Exercise passage

_ _ _ _

Spider webs are made from silk. And silk is made from something scientists call “proteins.”
Proteins are special chemicals made by a living thing, like an animal or a plant. You have lots of them in your body. Proteins usually have a certain job to do.
Some join together to make something bigger. Your hair and your nails are made of proteins. They are both made by a protein called “keratin.”
Insects and spiders make silk in a special part of their body called a gland, and use their legs to pull it out of their bodies. This is called spinning. Most species of spider have more than one kind of silk gland. Each one has a different strength and stretchiness and is used for a specific purpose such as making web frames and sticky strands, or covering the eggs. The strength and stretchiness of silk depend on the way the spider’s body arranges the silk proteins.
Spiders have evolved to spin very strong silk webs so they can catch insects to eat. This means that long ago , spiders that made stronger webs caught more insects to eat and had more babies. Spiders that made weaker webs caught fewer insects and had fewer babies.
After millions of years of this process, some spiders today make silk that is very strong. We don’t usually notice just how strong they can be because they are amazingly thin. But the strongest silk, such as silk from a golden orb spider, is actually stronger than steel. Even more
amazing, it is about 50 times as light.
Actually, spider silk is a bit like a cross between steel and rubber. Even with the help of complicated machines and chemicals, humans still don’t know how to make a material this strong, stretchy and light. Spiders are still the champions at this.

_ _ _ _

(Stored data entries)
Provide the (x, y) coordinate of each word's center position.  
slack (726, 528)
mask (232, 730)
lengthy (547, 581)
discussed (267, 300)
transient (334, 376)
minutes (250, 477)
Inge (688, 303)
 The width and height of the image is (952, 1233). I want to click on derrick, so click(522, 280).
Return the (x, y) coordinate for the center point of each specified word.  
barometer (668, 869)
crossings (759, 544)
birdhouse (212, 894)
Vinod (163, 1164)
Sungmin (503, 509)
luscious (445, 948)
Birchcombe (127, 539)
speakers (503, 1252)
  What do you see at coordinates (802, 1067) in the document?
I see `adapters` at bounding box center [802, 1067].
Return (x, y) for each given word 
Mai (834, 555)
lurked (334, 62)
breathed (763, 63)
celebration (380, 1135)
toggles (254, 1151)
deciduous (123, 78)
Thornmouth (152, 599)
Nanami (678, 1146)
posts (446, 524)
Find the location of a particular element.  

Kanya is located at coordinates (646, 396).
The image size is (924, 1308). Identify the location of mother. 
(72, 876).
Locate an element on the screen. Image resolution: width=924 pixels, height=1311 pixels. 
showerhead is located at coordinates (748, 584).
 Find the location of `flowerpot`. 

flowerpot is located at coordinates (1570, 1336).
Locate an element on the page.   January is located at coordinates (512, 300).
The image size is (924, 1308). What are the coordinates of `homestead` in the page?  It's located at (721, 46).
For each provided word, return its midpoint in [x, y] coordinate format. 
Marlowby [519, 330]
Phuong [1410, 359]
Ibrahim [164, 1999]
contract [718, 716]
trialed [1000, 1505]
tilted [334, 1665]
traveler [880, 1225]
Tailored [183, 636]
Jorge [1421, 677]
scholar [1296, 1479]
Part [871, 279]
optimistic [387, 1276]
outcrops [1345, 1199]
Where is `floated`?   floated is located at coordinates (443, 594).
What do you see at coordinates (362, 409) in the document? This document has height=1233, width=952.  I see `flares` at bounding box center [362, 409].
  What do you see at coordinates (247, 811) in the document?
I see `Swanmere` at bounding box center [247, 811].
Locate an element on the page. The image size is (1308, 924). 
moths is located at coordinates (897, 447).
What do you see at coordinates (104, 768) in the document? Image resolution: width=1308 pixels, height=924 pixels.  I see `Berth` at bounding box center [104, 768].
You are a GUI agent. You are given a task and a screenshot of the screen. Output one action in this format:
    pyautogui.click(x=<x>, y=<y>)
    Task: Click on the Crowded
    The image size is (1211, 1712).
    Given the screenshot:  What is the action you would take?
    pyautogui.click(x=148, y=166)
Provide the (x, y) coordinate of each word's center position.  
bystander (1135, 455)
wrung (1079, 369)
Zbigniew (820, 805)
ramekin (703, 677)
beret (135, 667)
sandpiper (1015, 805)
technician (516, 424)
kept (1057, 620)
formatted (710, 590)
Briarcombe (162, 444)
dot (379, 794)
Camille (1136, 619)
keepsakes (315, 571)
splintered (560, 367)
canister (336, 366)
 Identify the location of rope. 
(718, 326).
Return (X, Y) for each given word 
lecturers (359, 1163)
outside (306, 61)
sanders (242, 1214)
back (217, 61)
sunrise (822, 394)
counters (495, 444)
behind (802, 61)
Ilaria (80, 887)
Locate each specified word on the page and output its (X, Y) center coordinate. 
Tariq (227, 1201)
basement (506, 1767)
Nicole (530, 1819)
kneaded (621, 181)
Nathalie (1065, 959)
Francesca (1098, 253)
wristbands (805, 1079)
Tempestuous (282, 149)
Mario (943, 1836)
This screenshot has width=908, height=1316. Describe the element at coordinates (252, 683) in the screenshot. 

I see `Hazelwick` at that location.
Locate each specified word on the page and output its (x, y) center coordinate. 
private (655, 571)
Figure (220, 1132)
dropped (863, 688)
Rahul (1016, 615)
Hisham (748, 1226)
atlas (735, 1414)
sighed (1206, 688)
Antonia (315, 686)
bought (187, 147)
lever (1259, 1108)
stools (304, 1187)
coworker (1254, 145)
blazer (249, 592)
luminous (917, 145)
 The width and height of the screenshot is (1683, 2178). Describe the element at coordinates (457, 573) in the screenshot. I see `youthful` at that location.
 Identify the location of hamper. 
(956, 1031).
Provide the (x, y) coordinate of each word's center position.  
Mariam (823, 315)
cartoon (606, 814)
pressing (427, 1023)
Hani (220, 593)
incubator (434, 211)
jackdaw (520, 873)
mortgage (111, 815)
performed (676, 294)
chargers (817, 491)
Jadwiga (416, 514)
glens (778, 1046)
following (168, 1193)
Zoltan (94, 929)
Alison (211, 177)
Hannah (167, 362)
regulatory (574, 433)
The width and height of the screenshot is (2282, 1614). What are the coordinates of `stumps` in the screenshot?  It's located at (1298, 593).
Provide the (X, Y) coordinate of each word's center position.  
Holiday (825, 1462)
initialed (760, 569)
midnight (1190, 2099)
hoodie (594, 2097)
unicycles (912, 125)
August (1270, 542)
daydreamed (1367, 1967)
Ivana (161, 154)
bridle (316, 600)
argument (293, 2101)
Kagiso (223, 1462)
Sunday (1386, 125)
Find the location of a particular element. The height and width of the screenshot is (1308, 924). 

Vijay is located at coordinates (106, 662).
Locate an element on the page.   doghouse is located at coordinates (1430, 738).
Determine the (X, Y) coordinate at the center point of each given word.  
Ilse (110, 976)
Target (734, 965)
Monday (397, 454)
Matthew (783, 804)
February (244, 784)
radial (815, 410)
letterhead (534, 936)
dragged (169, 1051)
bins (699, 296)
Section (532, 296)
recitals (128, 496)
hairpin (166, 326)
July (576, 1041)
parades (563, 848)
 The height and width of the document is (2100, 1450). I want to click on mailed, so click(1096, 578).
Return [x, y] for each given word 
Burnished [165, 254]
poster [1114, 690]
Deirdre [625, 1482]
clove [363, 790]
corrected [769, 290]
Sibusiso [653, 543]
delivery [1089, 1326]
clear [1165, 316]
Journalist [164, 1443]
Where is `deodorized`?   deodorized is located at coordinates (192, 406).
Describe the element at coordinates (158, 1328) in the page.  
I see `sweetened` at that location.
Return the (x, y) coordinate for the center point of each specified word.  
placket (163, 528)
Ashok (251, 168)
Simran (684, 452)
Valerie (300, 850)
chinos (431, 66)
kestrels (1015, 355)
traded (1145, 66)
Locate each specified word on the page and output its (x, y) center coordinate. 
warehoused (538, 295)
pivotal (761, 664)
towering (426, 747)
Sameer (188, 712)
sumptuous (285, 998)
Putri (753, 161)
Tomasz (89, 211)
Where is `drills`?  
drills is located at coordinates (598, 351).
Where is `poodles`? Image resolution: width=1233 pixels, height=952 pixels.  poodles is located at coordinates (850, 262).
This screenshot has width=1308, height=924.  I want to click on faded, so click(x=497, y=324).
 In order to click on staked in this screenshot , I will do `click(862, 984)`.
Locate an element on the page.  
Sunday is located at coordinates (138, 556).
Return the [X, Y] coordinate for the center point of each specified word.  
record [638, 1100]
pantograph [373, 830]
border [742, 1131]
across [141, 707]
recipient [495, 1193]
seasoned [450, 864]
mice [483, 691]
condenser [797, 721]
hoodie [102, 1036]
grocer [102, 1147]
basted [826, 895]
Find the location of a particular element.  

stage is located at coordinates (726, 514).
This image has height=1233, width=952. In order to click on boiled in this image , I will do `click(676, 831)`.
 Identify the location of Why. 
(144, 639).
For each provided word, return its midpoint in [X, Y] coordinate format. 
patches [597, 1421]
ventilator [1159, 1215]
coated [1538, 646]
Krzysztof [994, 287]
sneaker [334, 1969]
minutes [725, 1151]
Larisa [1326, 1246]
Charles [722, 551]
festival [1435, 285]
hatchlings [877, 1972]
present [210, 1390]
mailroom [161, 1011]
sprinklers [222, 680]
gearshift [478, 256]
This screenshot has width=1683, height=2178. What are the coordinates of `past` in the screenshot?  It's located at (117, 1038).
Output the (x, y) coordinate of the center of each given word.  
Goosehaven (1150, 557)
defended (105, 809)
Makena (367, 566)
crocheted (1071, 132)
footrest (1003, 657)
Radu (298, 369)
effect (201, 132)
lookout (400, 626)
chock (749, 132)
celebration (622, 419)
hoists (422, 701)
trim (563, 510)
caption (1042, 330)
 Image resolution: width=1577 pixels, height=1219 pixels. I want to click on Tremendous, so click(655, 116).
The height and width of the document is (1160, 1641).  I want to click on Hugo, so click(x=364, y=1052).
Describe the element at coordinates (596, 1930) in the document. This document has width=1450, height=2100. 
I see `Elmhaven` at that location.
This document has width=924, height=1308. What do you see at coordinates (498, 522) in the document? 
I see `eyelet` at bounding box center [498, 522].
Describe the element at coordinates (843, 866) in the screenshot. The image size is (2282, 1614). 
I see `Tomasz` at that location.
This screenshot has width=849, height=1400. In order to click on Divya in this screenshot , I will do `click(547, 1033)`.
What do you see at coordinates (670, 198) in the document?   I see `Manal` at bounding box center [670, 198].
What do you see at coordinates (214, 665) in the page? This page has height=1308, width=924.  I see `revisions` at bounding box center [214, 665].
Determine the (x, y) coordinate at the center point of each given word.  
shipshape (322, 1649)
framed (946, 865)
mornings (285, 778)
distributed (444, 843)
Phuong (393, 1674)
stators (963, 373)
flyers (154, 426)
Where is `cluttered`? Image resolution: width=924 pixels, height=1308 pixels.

_ _ _ _

How would the paragraph beginning "Insects and spiders make silk" in the spider silk passage read as a short bulleted list that keeps its main facts?

- Insects and spiders make silk in a body part called a gland and pull it out with their legs. This is called spinning.
- Most spider species have more than one kind of silk gland.
- Each kind has its own strength and stretchiness and a specific use, such as web frames, sticky strands, or covering eggs.
- Strength and stretchiness depend on how the spider's body arranges the silk proteins.